- _What the exercise asks_
From the listing below, return every line with the string "computer" in it.

### Supplied data ###

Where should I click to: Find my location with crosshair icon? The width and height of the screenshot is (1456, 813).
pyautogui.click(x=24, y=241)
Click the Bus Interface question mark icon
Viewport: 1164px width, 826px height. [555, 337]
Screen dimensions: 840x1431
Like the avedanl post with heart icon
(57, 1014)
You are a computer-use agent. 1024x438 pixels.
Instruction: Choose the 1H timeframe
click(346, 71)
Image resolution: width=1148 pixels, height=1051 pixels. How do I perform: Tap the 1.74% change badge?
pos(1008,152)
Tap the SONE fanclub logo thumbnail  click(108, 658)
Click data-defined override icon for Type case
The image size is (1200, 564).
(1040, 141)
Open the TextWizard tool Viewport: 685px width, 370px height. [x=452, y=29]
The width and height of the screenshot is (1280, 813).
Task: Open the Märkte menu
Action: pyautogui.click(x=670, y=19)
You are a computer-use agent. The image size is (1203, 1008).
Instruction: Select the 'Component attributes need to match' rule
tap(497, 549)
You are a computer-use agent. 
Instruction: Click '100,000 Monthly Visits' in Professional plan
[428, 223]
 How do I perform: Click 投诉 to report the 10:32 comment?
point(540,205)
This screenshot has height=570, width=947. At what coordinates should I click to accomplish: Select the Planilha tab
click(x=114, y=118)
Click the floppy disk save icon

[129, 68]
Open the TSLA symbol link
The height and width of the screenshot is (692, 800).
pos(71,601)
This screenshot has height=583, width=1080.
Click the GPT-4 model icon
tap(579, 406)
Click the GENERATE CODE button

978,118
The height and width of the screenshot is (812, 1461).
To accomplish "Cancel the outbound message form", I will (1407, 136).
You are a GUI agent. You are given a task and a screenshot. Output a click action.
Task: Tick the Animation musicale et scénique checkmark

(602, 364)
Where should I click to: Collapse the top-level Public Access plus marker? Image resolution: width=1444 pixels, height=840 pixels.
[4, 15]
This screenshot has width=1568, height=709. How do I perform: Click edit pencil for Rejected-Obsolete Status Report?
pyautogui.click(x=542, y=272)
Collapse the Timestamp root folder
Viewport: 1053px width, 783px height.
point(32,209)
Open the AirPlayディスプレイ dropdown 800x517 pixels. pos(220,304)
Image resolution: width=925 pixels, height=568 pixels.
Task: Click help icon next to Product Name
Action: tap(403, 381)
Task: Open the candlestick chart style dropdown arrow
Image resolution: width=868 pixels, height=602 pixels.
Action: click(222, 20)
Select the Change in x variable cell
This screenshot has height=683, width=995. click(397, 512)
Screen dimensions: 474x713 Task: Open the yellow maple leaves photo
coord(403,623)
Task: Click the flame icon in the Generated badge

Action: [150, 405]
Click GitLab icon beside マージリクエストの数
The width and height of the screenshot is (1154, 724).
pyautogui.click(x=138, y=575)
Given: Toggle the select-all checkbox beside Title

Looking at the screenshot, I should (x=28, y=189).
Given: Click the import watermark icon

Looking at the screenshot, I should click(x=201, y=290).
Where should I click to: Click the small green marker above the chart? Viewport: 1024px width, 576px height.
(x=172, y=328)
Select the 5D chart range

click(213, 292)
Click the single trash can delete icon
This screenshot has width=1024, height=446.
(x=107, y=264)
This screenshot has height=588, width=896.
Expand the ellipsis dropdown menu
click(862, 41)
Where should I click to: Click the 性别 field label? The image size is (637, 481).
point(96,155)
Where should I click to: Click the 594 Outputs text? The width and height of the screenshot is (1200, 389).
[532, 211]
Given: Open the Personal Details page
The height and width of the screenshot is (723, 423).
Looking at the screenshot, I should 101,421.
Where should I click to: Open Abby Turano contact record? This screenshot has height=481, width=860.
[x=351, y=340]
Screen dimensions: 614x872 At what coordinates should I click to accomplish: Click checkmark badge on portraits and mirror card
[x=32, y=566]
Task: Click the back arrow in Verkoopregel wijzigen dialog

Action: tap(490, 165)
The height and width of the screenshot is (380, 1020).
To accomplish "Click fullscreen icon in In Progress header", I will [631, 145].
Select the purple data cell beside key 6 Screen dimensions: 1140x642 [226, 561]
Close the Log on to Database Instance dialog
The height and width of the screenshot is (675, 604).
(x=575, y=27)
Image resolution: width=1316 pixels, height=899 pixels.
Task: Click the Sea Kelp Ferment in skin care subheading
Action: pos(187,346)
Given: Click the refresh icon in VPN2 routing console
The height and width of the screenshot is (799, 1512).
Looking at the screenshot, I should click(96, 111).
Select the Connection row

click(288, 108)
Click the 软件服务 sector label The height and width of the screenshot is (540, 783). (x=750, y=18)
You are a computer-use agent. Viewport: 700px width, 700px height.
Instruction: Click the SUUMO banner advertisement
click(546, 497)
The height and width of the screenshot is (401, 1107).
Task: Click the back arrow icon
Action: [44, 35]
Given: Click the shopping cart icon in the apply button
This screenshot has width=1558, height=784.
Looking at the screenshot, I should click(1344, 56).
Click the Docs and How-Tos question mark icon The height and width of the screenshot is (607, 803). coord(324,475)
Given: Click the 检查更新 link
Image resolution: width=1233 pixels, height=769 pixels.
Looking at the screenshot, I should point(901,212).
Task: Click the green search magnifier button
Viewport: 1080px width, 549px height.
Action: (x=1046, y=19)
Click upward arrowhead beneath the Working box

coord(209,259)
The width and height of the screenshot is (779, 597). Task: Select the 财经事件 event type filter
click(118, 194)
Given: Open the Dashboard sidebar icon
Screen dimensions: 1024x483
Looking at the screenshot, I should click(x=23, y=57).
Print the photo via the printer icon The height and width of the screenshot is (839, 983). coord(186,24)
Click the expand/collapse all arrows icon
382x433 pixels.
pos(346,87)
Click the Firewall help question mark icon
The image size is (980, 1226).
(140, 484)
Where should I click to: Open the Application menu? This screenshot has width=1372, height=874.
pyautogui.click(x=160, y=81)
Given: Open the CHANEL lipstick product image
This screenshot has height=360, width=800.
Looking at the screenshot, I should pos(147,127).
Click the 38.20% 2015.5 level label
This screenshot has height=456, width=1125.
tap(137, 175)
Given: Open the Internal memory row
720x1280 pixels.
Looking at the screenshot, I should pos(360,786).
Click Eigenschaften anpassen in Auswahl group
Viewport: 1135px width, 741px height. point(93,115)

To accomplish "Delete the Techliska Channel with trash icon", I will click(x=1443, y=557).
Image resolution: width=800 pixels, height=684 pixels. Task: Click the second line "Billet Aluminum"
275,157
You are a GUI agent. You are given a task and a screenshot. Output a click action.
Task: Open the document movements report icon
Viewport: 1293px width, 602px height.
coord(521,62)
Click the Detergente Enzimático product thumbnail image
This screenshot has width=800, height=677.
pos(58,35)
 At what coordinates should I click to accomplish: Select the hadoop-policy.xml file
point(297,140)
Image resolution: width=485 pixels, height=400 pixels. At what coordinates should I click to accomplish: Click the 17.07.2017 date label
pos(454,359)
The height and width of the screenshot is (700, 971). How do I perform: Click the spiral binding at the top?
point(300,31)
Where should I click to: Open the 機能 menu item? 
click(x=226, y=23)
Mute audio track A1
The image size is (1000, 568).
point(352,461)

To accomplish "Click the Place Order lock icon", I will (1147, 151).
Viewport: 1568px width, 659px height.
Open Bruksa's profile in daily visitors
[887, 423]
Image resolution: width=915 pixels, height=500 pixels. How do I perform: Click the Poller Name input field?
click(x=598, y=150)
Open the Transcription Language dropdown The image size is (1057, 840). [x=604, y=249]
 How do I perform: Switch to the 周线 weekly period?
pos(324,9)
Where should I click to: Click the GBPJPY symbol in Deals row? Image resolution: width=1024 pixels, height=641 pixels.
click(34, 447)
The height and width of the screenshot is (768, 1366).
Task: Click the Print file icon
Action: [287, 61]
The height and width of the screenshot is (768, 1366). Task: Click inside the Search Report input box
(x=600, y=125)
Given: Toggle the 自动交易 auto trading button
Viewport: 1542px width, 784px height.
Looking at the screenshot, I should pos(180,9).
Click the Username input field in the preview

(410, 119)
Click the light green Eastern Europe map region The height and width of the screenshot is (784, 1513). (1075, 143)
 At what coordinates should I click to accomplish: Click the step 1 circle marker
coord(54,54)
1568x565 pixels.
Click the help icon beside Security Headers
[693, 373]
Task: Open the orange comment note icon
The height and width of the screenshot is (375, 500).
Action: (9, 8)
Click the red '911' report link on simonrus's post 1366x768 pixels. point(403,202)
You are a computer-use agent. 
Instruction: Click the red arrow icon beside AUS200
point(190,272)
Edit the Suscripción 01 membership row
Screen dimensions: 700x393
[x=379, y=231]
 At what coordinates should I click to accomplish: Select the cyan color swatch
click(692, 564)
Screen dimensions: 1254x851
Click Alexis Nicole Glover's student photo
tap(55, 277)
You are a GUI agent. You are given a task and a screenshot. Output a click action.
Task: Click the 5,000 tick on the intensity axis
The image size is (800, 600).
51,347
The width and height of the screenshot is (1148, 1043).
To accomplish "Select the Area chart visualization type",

###

- _Response to this exercise_
You are a computer-use agent. 1024x438 pixels.
You are a computer-use agent. The image size is (1203, 1008).
You are a computer-use agent. 
You are a computer-use agent. Viewport: 700px width, 700px height.
You are a computer-use agent. 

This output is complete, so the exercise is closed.